For my business, I need a capable, expandable desktop computer, mainly for Photoshop and some 3D modeling .
Some laptops , too, but only for travel; iMacs are not an option .

In the past few years, Mac Pros have become less and less compatible with existing peripherals, namely USB 3 drives and regular display port standards, while Thunderbolt is still a big unknown .

Also, the upcoming Lion OS , along with all the efforts Apple makes to push consumer devices only, makes me wonder if the company will be providing proper workstations any longer within the next few years .

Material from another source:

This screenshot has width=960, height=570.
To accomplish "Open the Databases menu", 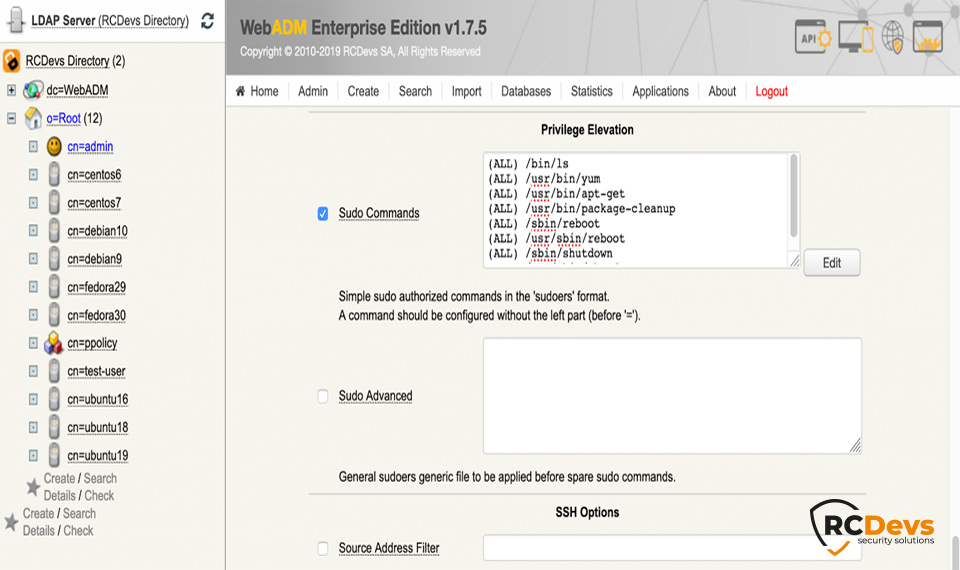I will 526,91.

I'd really hate to do it, but rather jump ship now, get used to another OS and invest in compatible peripherals, than being forced to do so when there absolutely is no choice .
 
There's a debate about the future of Mac Pro's going on right now. Here's my opinion ... the MAc Pro is here to stay. I can't see any foreseeable future without Mac Pro's, its apple's professional machine and is greatly expandable. Some people think my opinion is wrong, but only time will tell. And I will be the first to start a "Mac Pro is still here" thread in five years when the MAc Pro 10.1 is released.

Its not going anywhere.

Also, you can buy a USB 3.0 card to install in a MAc Pro which gives you that technology. Here it is for $49

The other thing is, if you switch you will have to use Windows. And that's why I will never switch. OS X is the best out there.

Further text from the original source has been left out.